Wallingford would receive a $19 million reduction in funding under the plan Malloy unveiled Friday.
Menzo said if the governor’s budget becomes reality then he would expect his town officials to come to them and say they need to make adjustments. Layoffs could be part of that.
Senate President Martin Looney, D-New Haven, said while they appreciate the governor’s desire to hold the neediest municipalities harmless, the “proposed cuts would have a devastating effect on many school districts across Connecticut.”
He said they’ve been working on a plan to spare school districts from the vast majority of these cuts.
House Speaker Joe Aresimowicz, D-Berlin, agreed.
He said they are continuing to work with superintendents, teachers, and school administrators to finalize a budget agreement “as quickly as possible to provide stability to our municipalities and school systems.”
Senate Republican President Len Fasano, R-North Haven, alleged that some of what Malloy is trying to do is “illegal” because there are changes that require legislative approval.
Fasano said legislative approval is required before reducing the excess cost sharing grant for special education and making the unilateral decision to withhold Municipal Revenue Sharing account funds.

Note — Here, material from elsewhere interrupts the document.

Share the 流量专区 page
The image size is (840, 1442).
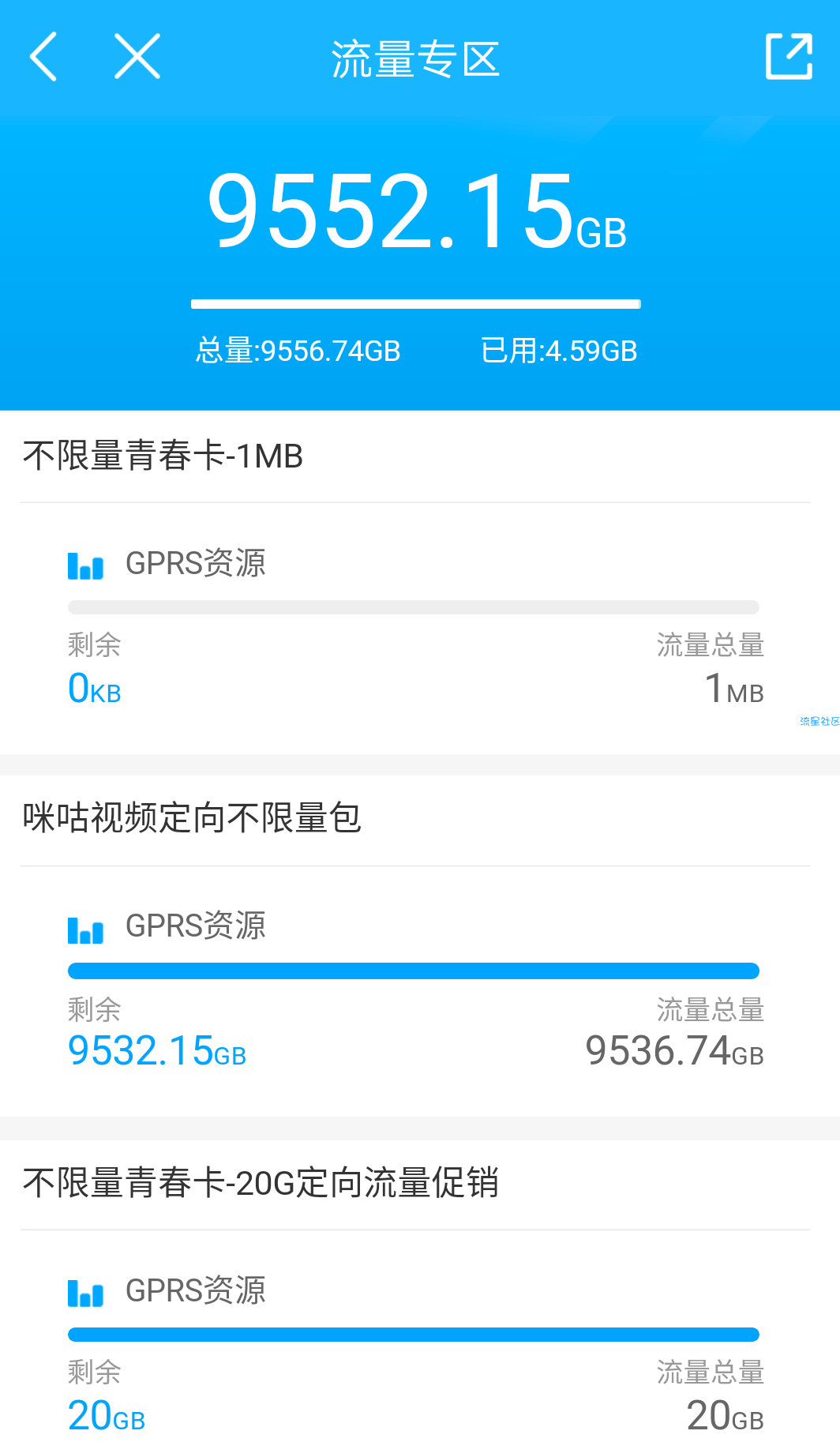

Fasano also said Malloy’s education distribution “exacerbates the very same education funding system deemed unconstitutional by the Connecticut Superior Court.”
“What the governor is doing, arbitrarily shifting funding to only a few school districts and stripping core funding that children across our state are relying on, is not what the judge ordered — nor is it in the best interest of our students,” Fasano added.
Malloy said if the General Assembly sends him a budget, then this plan won’t go into effect.
“This is reality,” Malloy said. “Reality is hard for some people.”
House Minority Leader Themis Klarides, R-Derby, said if Republicans were in charge of the General Assembly they would have adopted a budget by now.
“We share the Governor’s frustration at not having a budget 50 days into the current fiscal year, but unlike the Democrats, Republicans actually proposed numerous budgets,’’ Klarides said.
Democratic legislative leaders said they are working on getting to a budget agreement and expect to release a document next week.
The plan Malloy announced Friday also restores $40 million in funding for the private, nonprofit community.
The Connecticut Community Nonprofit Alliance thanked the governor for the funds, but warned that the step was temporary.
“While the restored funds will help buffer or delay some of the most devastating impacts of the budget stalemate, it is not a substitute for a biennial budget,” Gian Carl Casa, president & CEO of CT Community Nonprofit Alliance, said. “Nonprofit funding remains $150 million below FY17 levels, putting thousands of programs in jeopardy. Connecticut’s residents are in this together and we all need a budget that fully addresses the state’s budgetary needs including human services and education.”